Si techniquement, Uncut Gems a de très beaux atouts, il ne faut surtout pas oublier de mentionner son casting hors-norme, Adam Sandler en tête. Il cabotine comme jamais, est dans l’exagération en permanence et dépeint un personnage très contrasté. Si nous avons du mal à avoir de l’empathie pour Howard en début de film, ce n’est que pour mieux nous envoyer un climax redouté, certes, mais terriblement puissant. On ne peut s’empêcher de penser à James Caan dans Le Flambeur tant Howard enchaîne tous les pires choix possibles pour arriver à ses fins et nourrir son addiction au jeu. Et dans ce rôle, Adam Sandler excelle avec un charisme rare. Sa gouaille naturelle dessert un personnage à la fois torturé et tortueux pour lequel nous n’arrivons pas pleinement à cautionner les actes, mais qui finit par nous prendre en pitié tant ses choix incongrus révèlent sa véritable nature. Howard n’est qu’un pauvre type qui rêve de gloire. Il ne constate pas le mal qu’il provoque. Il ne se laisse pousser que par la satisfaction de son ego…et tant pis si sa famille ou ses amis doivent en souffrir. Oui, Adam Sandler est véritablement incroyable dans l’exercice, mais il n’est pas le seul à habiter le film. En réalité, la totalité du casting est épatant. Uncut Gems est un film nerveux, il fallait donc que les personnages que l’on y croise le soient également et soient portés par des acteurs à l’aura aussi puissante. Que ce soit Eric Bogosian qui fait froid dans le dos à chacune de ses apparitions, la succulente Julia Fox qui volerait presque la vedette à Adam Sandler tant elle lui tient tête avec une aisance décomplexée ou encore Idina Menzel troublante en ex-épouse, Uncut Gems peut se targuer de nourrir son scénario avec des personnages iconiques et forts. De plus, les actions se déroulent dans un flux tendu en permanence qu’on en vient à redouter les quelques rares moments d’accalmie qui ponctuent l’œuvre. Toute la force du film des frères Safdie réside là-dedans. Nous savons que toutes les situations peuvent virer à l’horreur la plus infâme à chaque seconde, nous ne savons juste pas quand ça arrivera (si ça doit arriver). Voilà pourquoi nous parlions de film éreintant, nous sommes aux aguets en permanence.

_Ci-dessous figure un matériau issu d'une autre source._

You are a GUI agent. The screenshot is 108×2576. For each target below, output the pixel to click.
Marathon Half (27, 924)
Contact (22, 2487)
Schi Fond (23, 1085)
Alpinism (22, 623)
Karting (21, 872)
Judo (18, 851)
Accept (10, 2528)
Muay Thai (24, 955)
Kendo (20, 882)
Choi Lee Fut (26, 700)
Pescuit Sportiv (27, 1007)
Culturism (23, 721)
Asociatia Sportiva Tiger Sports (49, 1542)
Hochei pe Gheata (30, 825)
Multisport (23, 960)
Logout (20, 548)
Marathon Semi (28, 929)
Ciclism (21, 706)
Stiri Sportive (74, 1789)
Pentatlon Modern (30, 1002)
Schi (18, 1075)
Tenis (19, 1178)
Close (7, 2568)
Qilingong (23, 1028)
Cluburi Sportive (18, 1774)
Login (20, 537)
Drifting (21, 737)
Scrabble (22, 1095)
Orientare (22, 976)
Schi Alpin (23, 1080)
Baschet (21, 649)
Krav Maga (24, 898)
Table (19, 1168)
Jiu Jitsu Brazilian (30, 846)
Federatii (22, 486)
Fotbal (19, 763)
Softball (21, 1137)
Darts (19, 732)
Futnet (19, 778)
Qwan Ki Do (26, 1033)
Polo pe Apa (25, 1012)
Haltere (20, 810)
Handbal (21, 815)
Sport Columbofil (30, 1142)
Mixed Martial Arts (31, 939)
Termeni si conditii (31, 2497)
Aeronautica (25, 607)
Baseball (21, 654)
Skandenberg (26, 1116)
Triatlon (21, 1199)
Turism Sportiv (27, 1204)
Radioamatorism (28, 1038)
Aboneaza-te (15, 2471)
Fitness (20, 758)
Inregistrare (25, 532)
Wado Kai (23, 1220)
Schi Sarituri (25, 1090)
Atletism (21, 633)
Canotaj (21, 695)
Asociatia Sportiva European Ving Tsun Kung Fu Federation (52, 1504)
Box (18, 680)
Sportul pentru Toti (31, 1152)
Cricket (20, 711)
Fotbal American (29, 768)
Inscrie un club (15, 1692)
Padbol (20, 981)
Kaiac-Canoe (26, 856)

Uncut Gems est une vraie bonne surprise et une claque incommensurable. Le film ne ménage jamais son spectateur et l’enferme dans l’agression physique et psychologique constante pour mieux l’inviter à se confronter à son climax d’une intensité folle. Un film hautement recommandable à regarder dans le plus grand des silences tant la décharge d’informations qui en découle vous demandera un dévouement total.